That theatrical touch

When Xin Yi Bao ’12, a graduate of the USC School of Theatre, Skyped her mother in Hangzhou, China, at the end of May to tell her she had been awarded a highly competitive Jack Kent Cooke Graduate Arts Award, her mother was so excited she couldn’t sleep for an entire night.
Good for as much as $50,000 per year for graduate study in the arts for up to three years, the award is given to only 15 students nationwide. This is the second year the awards have been given out, and Bao is the first USC student to receive one.
Bao said her mother, a professor and artist, raised her single-handedly. To save money, Bao took heavy course loads at USC and graduated in three years. Having the financial burden lifted for graduate school is “life-changing,” she said.
Bao and her mother weren’t the only ones who were emotional about the announcement. Meiling Cheng, director of critical studies at the School of Theatre and Bao’s teacher in her “Theatre on the Edge” course, said “I was so happy for her that I cried!”
Cheng, originally from Taipei, Taiwan, said she feels especially close to Bao because the graduate was the first Chinese student she taught at USC. Cheng had urged Bao to apply for grants, and Bao received an Undergraduate Research Grant funded by the School of Theatre in 2011 for a project on a site-specific theatre on campus.
The Jack Kent Cooke Graduate Arts Award, named for the late owner of the Los Angeles Lakers, Los Angeles Kings and Washington Redskins who was knowledgeable in fine arts and music, as well as sports, is given to students with outstanding artistic merit, academic achievement and the will to succeed. The accolade is focused in particular on individuals with significant financial need.

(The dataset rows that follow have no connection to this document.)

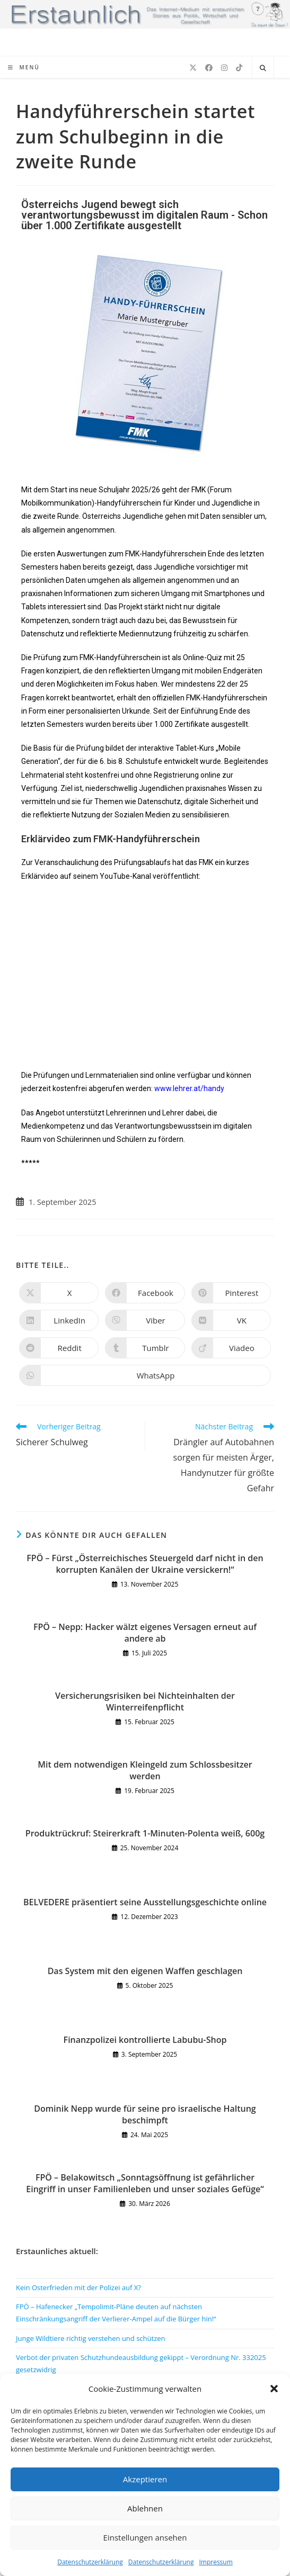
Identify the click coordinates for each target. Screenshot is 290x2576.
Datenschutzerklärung (90, 2561)
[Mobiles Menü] (24, 67)
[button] (274, 2388)
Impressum (215, 2561)
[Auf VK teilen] (231, 1320)
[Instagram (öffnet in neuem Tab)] (224, 67)
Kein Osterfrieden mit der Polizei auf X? (78, 2287)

Gene Bickers, USC vice provost for undergraduate programs, said he believes it is the largest award for graduate study in the arts.
The USC panel that recommended Bao was impressed by her “planned interdisciplinary focus, which is inspired by avant-garde theatre and performance art,” according to the nomination papers. Her portfolio incorporated drawings, a ceramic bust, conceptual pieces and projection displays in the style of conceptual artist Jenny Holzer.
The panel remarked on Bao’s potential to develop “a unique style that fuses her Chinese cultural heritage and Western influences while spanning multiple media,” and noted that she “has worked hard to master English structure and idiom.” It also applauded her decision to major in theatre, “a discipline that depends so heavily on nuances of language.”
Bao, who is spending the summer working on applications to graduate school, said she is deeply grateful for the academic and personal guidance she received from many professors in the School of Theatre, beginning with Cheng, whom she credited with introducing her to a new art form, a combination of performance and installation art called “performative installation.”
Bao also said she learned valuable skills and received support from faculty members Tom Ontiveros, who taught her lighting; Christina Haatainen-Jones, who taught her drawing and rendering for the theatre; and Paula Cizmar, who taught her playwriting.
These academic explorations led Bao to believe that her talents might be best expressed through interdisciplinary artistic subjects. To that end, she plans to apply to art programs and film schools at New York University, the California Institute of the Arts, Columbia University and — her first choice — the USC School of Cinematic Arts.
“I came to theatre at USC because I wanted to explore storytelling,” Bao said. “Theatre is a book that has almost everything about what people of different cultural backgrounds say, do and think. I did that exploration and was also able to find spaces to do my own work and use my visual talents.”